**Instructions**
**A.** Reproduce everything in the micro-lender earnings report from "As the troubles" down to "its interim report.".
**B.** Pick up the micro-lender earnings report after its final sentence and continue writing it.

**Excerpted text**
# # # # #

The micro-lending juggernaut reported a net interest income of Rs.993.2 million in the quarter ended in September and a net profit of Rs.90.8 million. In the comparative period in 2020, the company reported Rs.412.8 million in net incomes and ended up with a net loss of Rs.322.4 million.


The company said its performance was affected by the lockdowns reimposed for the fourth time in August, as the restrictions hit its customers the hardest, leading to higher loss provisions.  “Inevitably, most customers were also hit by the lockdown, further limiting their earnings to satisfy their monthly payments, resulting in a 7 percent quarterly increase and 26 percent biannual increase in impairment charges and other losses incurred by the company during this period,” the company said in a statement.   


The September quarter performance was possible from the sharp decline in the company’s interest expense, which logged a 35.3 percent slump and a 14 percent increase in the interest expenses in the quarter over the same period last year, which was possible by the fast descent seen in the general market interest rates. 
In the six months to September, the company reported a net profit of Rs.167.6 million or 10 cents a share, compared to a loss of Rs.328.1 million a year ago. The coming was coming off from an annual loss of Rs.124 million reported in the financial year ended on March 31, 2021. 


As the troubles it faced with its micro-lending portfolio came to a head in the last financial year, due to collection challenges, the company was looking to reduce its reliance on the once lucrative business and was trying to build more strength in other areas such as leasing, pawning and specialised business loans.


In the financial year ended in March 2021, the company reported a gross non-performing loans ratio of 17.68 percent, from 12.25 percent a year ago. The NPL ratio for the most recent quarter wasn’t given in its interim report.

# # # # #

**Items**
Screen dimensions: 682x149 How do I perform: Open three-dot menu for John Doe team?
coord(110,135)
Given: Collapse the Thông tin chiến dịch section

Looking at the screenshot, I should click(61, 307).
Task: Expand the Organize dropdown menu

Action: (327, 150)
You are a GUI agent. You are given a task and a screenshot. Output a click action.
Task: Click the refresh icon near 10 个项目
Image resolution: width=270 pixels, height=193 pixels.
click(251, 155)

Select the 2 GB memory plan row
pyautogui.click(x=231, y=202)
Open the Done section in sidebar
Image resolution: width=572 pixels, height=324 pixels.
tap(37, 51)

# # # # #

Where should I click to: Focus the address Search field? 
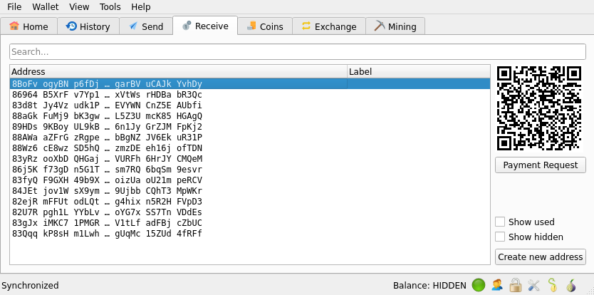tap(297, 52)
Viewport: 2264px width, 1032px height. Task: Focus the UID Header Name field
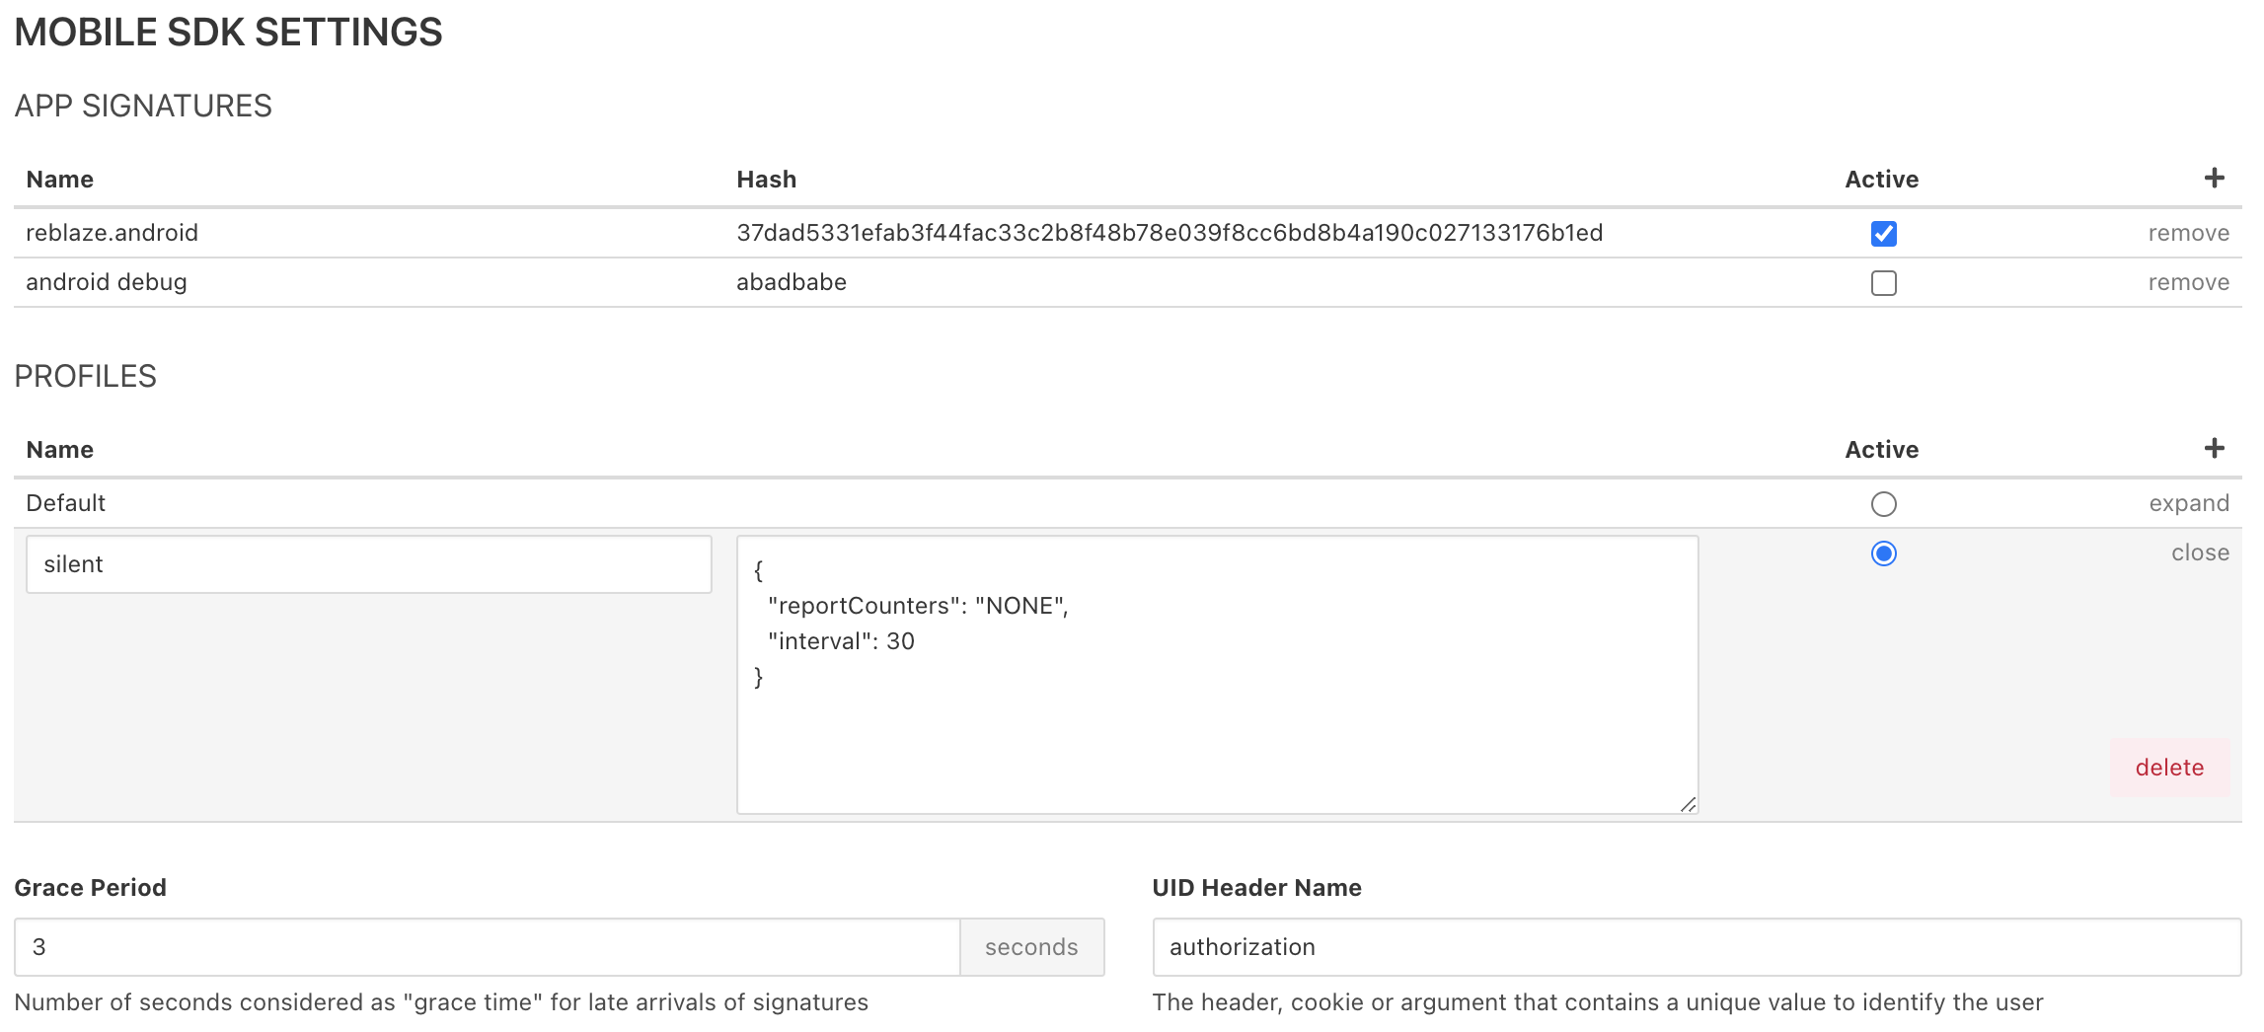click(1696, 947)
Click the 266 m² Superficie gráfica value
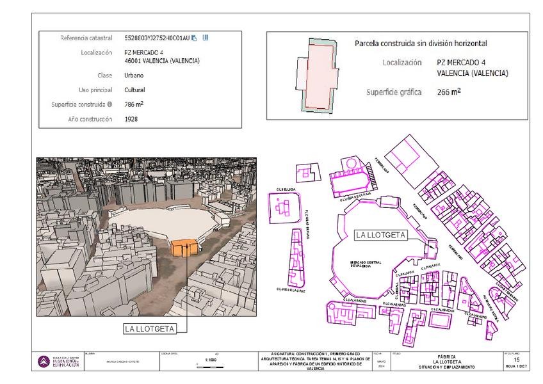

# # # # #

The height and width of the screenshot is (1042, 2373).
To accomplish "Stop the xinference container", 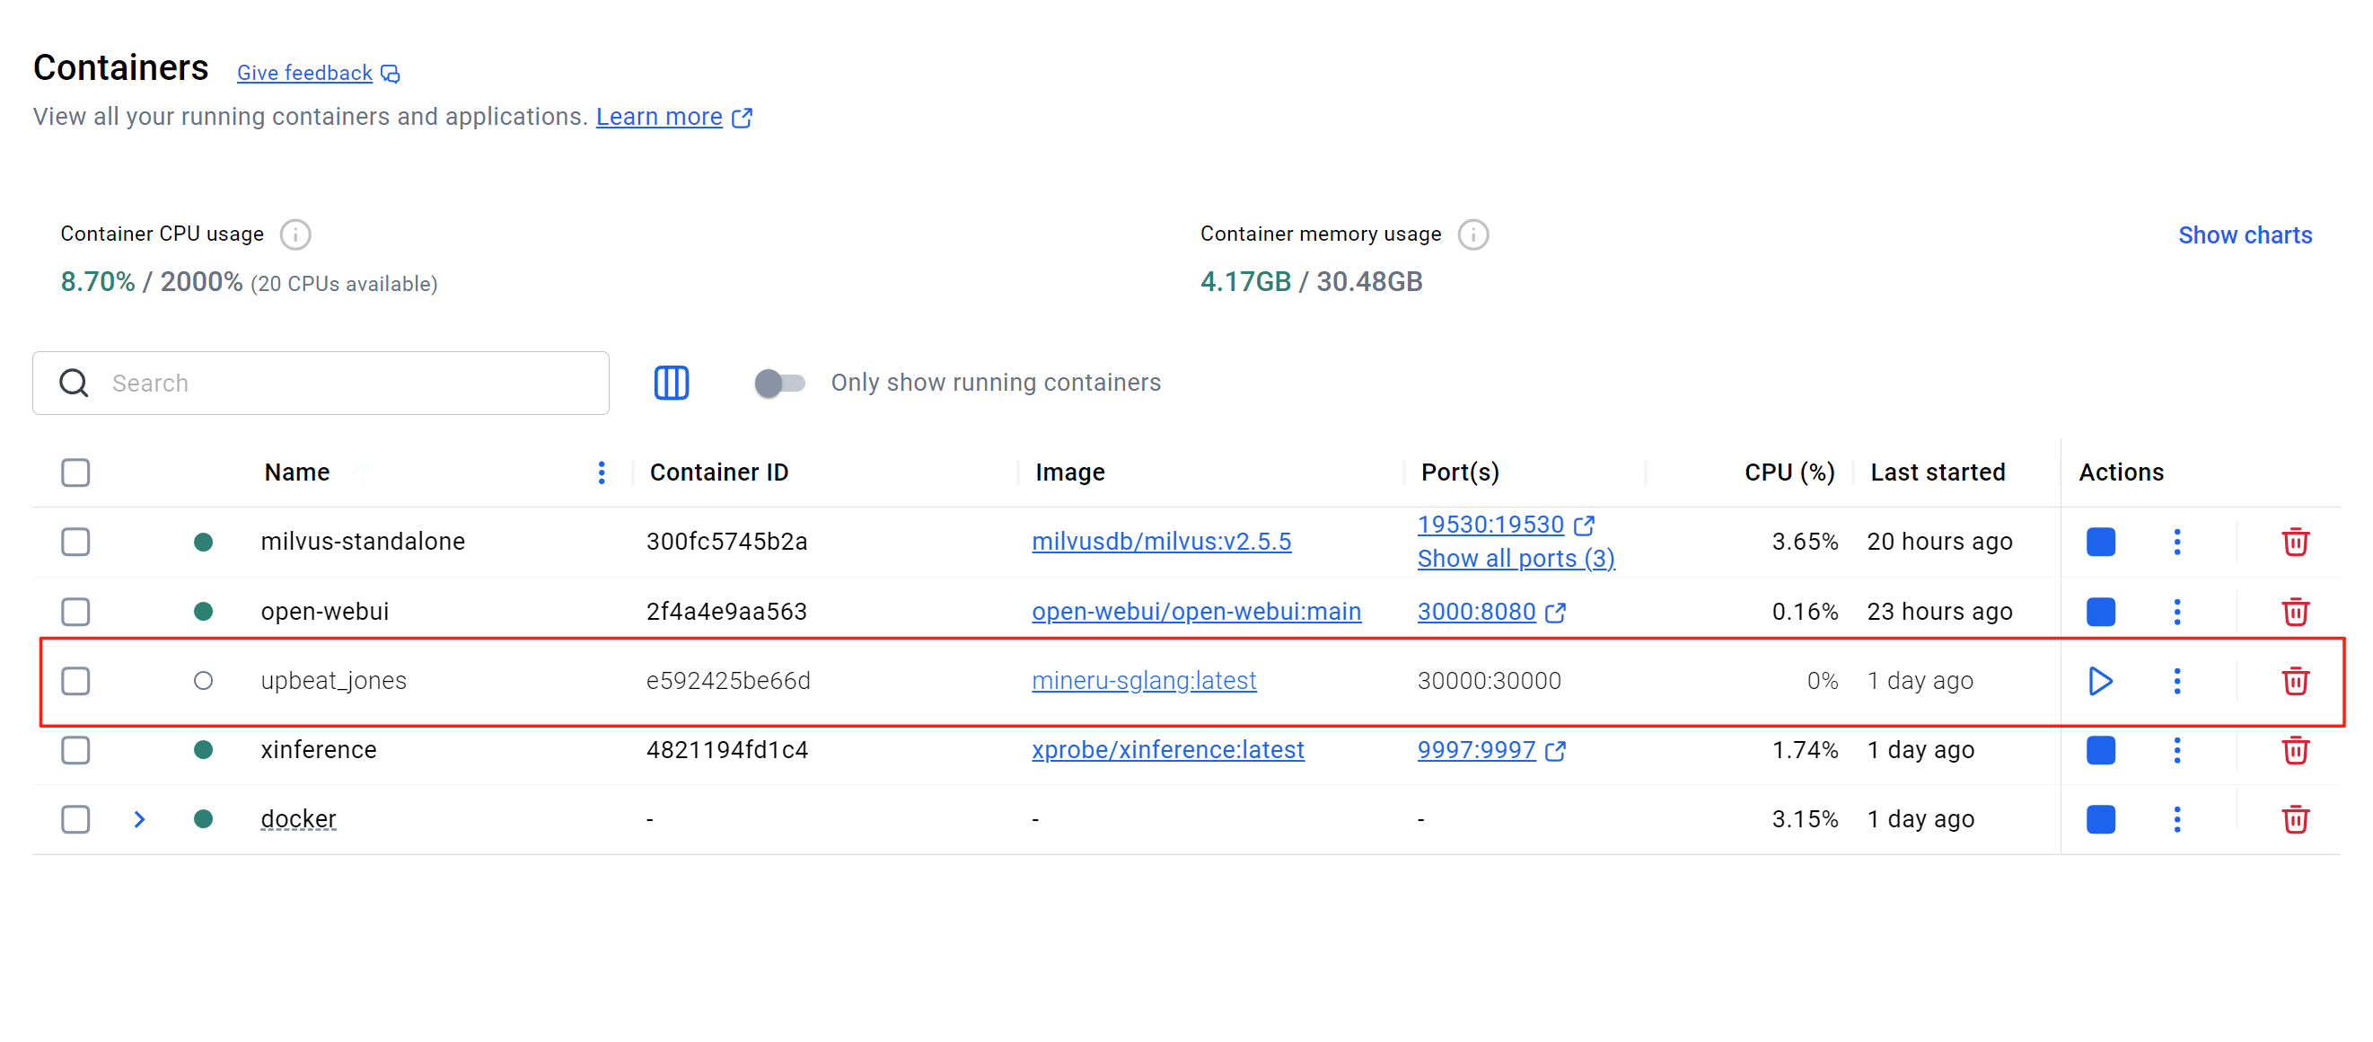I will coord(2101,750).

# # # # #

**Outputs**
**A.**
As the troubles it faced with its micro-lending portfolio came to a head in the last financial year, due to collection challenges, the company was looking to reduce its reliance on the once lucrative business and was trying to build more strength in other areas such as leasing, pawning and specialised business loans.


In the financial year ended in March 2021, the company reported a gross non-performing loans ratio of 17.68 percent, from 12.25 percent a year ago. The NPL ratio for the most recent quarter wasn’t given in its interim report.

**B.**
Perhaps in a reflection of this rebalancing activity, the company’s loans and receivables portfolio slipped by a little under Rs.400 million to Rs.17.69 billion in the six months to September 2021. 


However, the company said its gold loans portfolio saw a strong growth during the period. 
Micro-lending accounts for half of its loans book and the company is the pioneer of ‘Grameen’ micro-financing model in Sri Lanka and is sill among the leading micro-lenders in the country. 


At the same time there was a slight uptick in leases, by about Rs.90 million in the period to Rs.10.38 billion. 
HNB Finance, the subsidiary of Hatton National Bank, a few months ago disclosed that it is in the lookout for inorganic growth opportunities such as strategic partnerships, an option, which “will be further advanced in the new financial year”, according to the company’s Chief Executive Officer B.M.D. Chaminda Prabath. 


Hatton National Bank has a 51 percent stake in HNB Finance while Prime Lands (Pvt.) Limited has a 38.71 percent stake, followed by the Development World Market ́s (DWM) Inclusive Finance Equity Fund, which has a 7.93 percent stake.